As AI systems evolve, we are moving beyond single-prompt interactions toward agentic workflows—architectures where AI systems can reason, plan, act, and adapt autonomously to complete complex tasks. In this article, i introduce the most important agentic workflow patterns that are shaping modern AI applications.
Traditional LLM usage follows a simple request–response model. Agentic workflows, however, structure AI behavior into iterative, goal-driven processes, allowing models to decompose problems, make decisions, use tools, and refine outputs over multiple steps. This approach significantly improves reliability, scalability, and problem-solving capability.
The article highlights several core workflow patterns:
1. Reflection Pattern
In this pattern, the AI evaluates its own output and iteratively improves it. By reviewing answers for correctness, clarity, or completeness, the model can reduce errors and produce higher-quality results. Reflection is especially useful for writing, reasoning tasks, and code generation.

2. Tool Use Pattern
Agentic systems can call external tools such as search engines, calculators, databases, APIs, or code interpreters. This extends AI capabilities beyond static knowledge, enabling real-time data access and execution of concrete actions rather than relying solely on model memory.

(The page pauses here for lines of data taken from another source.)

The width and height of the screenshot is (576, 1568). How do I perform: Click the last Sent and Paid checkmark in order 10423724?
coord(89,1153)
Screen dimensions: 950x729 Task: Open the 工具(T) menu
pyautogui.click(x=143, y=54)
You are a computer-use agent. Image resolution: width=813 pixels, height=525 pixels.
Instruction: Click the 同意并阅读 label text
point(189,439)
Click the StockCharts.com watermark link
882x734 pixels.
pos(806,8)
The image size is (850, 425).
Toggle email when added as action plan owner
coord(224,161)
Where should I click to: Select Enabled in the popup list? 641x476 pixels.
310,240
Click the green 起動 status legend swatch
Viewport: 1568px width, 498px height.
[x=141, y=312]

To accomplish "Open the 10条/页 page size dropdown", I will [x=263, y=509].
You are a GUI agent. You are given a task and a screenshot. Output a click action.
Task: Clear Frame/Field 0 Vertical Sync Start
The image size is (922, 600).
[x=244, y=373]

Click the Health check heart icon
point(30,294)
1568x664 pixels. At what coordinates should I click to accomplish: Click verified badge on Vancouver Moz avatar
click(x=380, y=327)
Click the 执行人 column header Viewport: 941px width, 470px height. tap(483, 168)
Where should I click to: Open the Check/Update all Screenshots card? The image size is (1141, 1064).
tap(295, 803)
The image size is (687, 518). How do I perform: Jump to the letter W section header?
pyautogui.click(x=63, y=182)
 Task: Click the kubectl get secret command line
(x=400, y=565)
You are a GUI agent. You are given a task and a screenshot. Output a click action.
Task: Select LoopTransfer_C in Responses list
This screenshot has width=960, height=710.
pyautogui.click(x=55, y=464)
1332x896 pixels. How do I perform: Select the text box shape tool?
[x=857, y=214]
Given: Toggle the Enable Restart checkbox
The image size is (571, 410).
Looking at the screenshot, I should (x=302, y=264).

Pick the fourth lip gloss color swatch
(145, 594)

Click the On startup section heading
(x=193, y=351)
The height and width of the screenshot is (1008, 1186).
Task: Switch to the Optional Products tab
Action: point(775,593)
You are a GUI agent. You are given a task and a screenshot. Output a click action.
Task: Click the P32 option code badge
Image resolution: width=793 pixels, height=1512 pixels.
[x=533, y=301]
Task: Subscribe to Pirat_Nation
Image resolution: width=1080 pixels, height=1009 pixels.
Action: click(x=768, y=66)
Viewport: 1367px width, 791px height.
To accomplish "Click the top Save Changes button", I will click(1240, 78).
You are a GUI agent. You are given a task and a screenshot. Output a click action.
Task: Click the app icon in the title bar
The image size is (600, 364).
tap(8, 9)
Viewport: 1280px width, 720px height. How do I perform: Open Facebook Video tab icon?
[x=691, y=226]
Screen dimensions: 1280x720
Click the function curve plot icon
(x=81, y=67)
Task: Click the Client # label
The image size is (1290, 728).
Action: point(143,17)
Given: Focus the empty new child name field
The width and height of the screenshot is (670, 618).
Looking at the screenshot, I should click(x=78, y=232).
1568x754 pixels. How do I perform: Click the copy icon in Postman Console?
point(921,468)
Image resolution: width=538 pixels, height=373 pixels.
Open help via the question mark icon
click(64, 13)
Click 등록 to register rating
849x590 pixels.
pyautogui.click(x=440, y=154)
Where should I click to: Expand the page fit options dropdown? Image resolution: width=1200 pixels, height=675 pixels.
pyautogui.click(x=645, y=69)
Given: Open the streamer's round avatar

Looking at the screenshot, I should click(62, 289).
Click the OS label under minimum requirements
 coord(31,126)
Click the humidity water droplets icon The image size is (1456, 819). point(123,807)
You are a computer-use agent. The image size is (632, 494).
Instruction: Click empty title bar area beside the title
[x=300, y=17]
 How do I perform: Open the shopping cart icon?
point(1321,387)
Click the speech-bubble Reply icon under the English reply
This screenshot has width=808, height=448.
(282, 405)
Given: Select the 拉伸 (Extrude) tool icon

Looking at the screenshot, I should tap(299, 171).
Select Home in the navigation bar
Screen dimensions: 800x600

3. ReAct (Reason + Act) Pattern
ReAct interleaves reasoning steps with actions. The AI first thinks about what to do next, performs an action (like querying a tool), observes the result, and then continues reasoning. This pattern helps agents dynamically adapt based on intermediate outcomes instead of following a rigid plan.

4. Planning Pattern
For complex tasks, the AI first creates a structured plan by breaking a goal into smaller sub-tasks. It then executes each step sequentially or conditionally. Planning improves consistency and is well-suited for workflows like research, multi-step automation, or project execution.

5. Multi-Agent Pattern
Instead of relying on a single AI, multiple specialized agents collaborate, each focusing on a specific role (e.g., planner, researcher, reviewer). This mirrors human team structures and often leads to better performance through specialization and parallelism.

Key Takeaway
Agentic workflow patterns transform AI from a passive assistant into an active problem-solving system. By combining reasoning, planning, tool usage, and collaboration, these patterns enable more robust, scalable, and intelligent applications. As AI systems become more autonomous, understanding and applying agentic workflows will be essential for building next-generation AI products.